EXERCISE AIM> Each entry that appears below should be restated exactly as it is.

════════

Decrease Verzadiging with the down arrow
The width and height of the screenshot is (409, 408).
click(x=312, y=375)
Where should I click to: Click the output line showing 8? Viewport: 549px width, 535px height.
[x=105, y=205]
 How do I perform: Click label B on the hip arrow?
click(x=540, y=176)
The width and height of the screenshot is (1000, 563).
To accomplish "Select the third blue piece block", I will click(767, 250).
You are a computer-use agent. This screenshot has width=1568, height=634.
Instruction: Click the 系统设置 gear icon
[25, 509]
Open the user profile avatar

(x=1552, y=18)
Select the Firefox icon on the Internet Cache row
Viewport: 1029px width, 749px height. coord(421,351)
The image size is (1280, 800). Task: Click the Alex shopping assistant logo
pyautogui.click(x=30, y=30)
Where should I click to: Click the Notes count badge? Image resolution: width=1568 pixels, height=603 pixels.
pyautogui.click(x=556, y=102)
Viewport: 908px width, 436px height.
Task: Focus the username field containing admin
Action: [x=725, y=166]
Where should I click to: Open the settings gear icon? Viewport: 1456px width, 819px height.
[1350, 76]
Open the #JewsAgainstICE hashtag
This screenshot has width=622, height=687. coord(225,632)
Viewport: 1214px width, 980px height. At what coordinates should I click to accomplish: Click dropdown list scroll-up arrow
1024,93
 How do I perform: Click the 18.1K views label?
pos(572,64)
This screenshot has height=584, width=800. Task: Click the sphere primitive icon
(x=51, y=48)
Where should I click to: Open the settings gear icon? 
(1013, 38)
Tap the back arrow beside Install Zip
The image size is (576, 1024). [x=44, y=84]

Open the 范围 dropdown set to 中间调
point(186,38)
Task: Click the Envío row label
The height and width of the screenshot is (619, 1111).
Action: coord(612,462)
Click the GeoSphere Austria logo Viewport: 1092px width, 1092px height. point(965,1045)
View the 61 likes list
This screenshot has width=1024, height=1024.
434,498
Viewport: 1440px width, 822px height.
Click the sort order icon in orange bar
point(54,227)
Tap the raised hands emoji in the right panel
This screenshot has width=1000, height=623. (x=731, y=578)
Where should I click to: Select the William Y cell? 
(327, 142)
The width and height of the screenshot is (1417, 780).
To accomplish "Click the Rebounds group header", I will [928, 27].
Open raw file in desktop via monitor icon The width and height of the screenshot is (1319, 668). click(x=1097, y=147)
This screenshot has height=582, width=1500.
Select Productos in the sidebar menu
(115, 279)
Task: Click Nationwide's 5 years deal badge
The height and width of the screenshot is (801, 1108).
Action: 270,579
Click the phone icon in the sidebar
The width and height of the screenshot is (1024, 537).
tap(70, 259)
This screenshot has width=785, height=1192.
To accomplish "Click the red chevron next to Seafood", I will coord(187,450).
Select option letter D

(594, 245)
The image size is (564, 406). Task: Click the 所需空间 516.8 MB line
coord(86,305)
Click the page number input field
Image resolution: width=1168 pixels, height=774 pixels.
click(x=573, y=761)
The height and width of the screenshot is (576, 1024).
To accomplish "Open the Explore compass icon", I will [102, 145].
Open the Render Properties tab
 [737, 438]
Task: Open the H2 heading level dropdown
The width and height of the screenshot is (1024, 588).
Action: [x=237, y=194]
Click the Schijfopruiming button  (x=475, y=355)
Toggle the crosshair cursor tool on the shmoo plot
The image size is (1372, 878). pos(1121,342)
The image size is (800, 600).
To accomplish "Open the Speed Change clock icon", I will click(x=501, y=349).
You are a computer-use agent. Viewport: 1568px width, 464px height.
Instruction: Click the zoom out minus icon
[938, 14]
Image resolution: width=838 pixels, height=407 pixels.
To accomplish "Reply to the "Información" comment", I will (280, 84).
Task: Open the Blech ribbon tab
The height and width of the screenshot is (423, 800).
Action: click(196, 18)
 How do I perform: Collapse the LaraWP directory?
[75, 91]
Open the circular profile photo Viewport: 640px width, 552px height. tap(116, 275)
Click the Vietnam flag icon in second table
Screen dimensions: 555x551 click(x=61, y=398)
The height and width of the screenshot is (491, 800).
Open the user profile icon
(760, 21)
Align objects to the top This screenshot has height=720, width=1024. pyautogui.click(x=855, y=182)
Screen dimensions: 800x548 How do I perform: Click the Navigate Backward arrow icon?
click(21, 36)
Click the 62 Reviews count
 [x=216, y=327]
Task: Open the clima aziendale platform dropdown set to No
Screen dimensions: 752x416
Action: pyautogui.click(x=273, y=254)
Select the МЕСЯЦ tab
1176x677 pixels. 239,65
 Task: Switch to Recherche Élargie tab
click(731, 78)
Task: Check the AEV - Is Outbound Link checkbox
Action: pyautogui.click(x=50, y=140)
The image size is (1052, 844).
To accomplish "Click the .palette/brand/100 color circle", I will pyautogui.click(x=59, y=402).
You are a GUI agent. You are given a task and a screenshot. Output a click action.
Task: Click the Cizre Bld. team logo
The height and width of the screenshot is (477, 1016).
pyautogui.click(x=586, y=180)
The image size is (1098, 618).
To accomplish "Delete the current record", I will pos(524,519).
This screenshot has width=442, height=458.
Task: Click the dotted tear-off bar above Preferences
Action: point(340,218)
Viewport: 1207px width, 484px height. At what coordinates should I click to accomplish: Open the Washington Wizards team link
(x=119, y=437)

════════

TASK RESULT>
Decrease Verzadiging with the down arrow
The width and height of the screenshot is (409, 408).
click(x=312, y=375)
Where should I click to: Click the output line showing 8? Viewport: 549px width, 535px height.
[x=105, y=205]
 How do I perform: Click label B on the hip arrow?
click(x=540, y=176)
The width and height of the screenshot is (1000, 563).
To accomplish "Select the third blue piece block", I will click(767, 250).
You are a computer-use agent. This screenshot has width=1568, height=634.
Instruction: Click the 系统设置 gear icon
[25, 509]
Open the user profile avatar

(x=1552, y=18)
Select the Firefox icon on the Internet Cache row
Viewport: 1029px width, 749px height. coord(421,351)
The image size is (1280, 800). Task: Click the Alex shopping assistant logo
pyautogui.click(x=30, y=30)
Where should I click to: Click the Notes count badge? Image resolution: width=1568 pixels, height=603 pixels.
pyautogui.click(x=556, y=102)
Viewport: 908px width, 436px height.
Task: Focus the username field containing admin
Action: [x=725, y=166]
Where should I click to: Open the settings gear icon? Viewport: 1456px width, 819px height.
[1350, 76]
Open the #JewsAgainstICE hashtag
This screenshot has width=622, height=687. coord(225,632)
Viewport: 1214px width, 980px height. At what coordinates should I click to accomplish: Click dropdown list scroll-up arrow
1024,93
 How do I perform: Click the 18.1K views label?
pos(572,64)
This screenshot has height=584, width=800. Task: Click the sphere primitive icon
(x=51, y=48)
Where should I click to: Open the settings gear icon? 
(1013, 38)
Tap the back arrow beside Install Zip
The image size is (576, 1024). [x=44, y=84]

Open the 范围 dropdown set to 中间调
point(186,38)
Task: Click the Envío row label
The height and width of the screenshot is (619, 1111).
Action: coord(612,462)
Click the GeoSphere Austria logo Viewport: 1092px width, 1092px height. point(965,1045)
View the 61 likes list
This screenshot has width=1024, height=1024.
434,498
Viewport: 1440px width, 822px height.
Click the sort order icon in orange bar
point(54,227)
Tap the raised hands emoji in the right panel
This screenshot has width=1000, height=623. (x=731, y=578)
Where should I click to: Select the William Y cell? 
(327, 142)
The width and height of the screenshot is (1417, 780).
To accomplish "Click the Rebounds group header", I will [928, 27].
Open raw file in desktop via monitor icon The width and height of the screenshot is (1319, 668). click(x=1097, y=147)
This screenshot has height=582, width=1500.
Select Productos in the sidebar menu
(115, 279)
Task: Click Nationwide's 5 years deal badge
The height and width of the screenshot is (801, 1108).
Action: 270,579
Click the phone icon in the sidebar
The width and height of the screenshot is (1024, 537).
tap(70, 259)
This screenshot has width=785, height=1192.
To accomplish "Click the red chevron next to Seafood", I will coord(187,450).
Select option letter D

(594, 245)
The image size is (564, 406). Task: Click the 所需空间 516.8 MB line
coord(86,305)
Click the page number input field
Image resolution: width=1168 pixels, height=774 pixels.
click(x=573, y=761)
The height and width of the screenshot is (576, 1024).
To accomplish "Open the Explore compass icon", I will [102, 145].
Open the Render Properties tab
 [737, 438]
Task: Open the H2 heading level dropdown
The width and height of the screenshot is (1024, 588).
Action: [x=237, y=194]
Click the Schijfopruiming button  (x=475, y=355)
Toggle the crosshair cursor tool on the shmoo plot
The image size is (1372, 878). pos(1121,342)
The image size is (800, 600).
To accomplish "Open the Speed Change clock icon", I will click(x=501, y=349).
You are a computer-use agent. Viewport: 1568px width, 464px height.
Instruction: Click the zoom out minus icon
[938, 14]
Image resolution: width=838 pixels, height=407 pixels.
To accomplish "Reply to the "Información" comment", I will (280, 84).
Task: Open the Blech ribbon tab
The height and width of the screenshot is (423, 800).
Action: click(196, 18)
 How do I perform: Collapse the LaraWP directory?
[75, 91]
Open the circular profile photo Viewport: 640px width, 552px height. tap(116, 275)
Click the Vietnam flag icon in second table
Screen dimensions: 555x551 click(x=61, y=398)
The height and width of the screenshot is (491, 800).
Open the user profile icon
(760, 21)
Align objects to the top This screenshot has height=720, width=1024. pyautogui.click(x=855, y=182)
Screen dimensions: 800x548 How do I perform: Click the Navigate Backward arrow icon?
click(21, 36)
Click the 62 Reviews count
 [x=216, y=327]
Task: Open the clima aziendale platform dropdown set to No
Screen dimensions: 752x416
Action: pyautogui.click(x=273, y=254)
Select the МЕСЯЦ tab
1176x677 pixels. 239,65
 Task: Switch to Recherche Élargie tab
click(731, 78)
Task: Check the AEV - Is Outbound Link checkbox
Action: pyautogui.click(x=50, y=140)
The image size is (1052, 844).
To accomplish "Click the .palette/brand/100 color circle", I will pyautogui.click(x=59, y=402).
You are a GUI agent. You are given a task and a screenshot. Output a click action.
Task: Click the Cizre Bld. team logo
The height and width of the screenshot is (477, 1016).
pyautogui.click(x=586, y=180)
The image size is (1098, 618).
To accomplish "Delete the current record", I will pos(524,519).
This screenshot has width=442, height=458.
Task: Click the dotted tear-off bar above Preferences
Action: point(340,218)
Viewport: 1207px width, 484px height. At what coordinates should I click to accomplish: Open the Washington Wizards team link
(x=119, y=437)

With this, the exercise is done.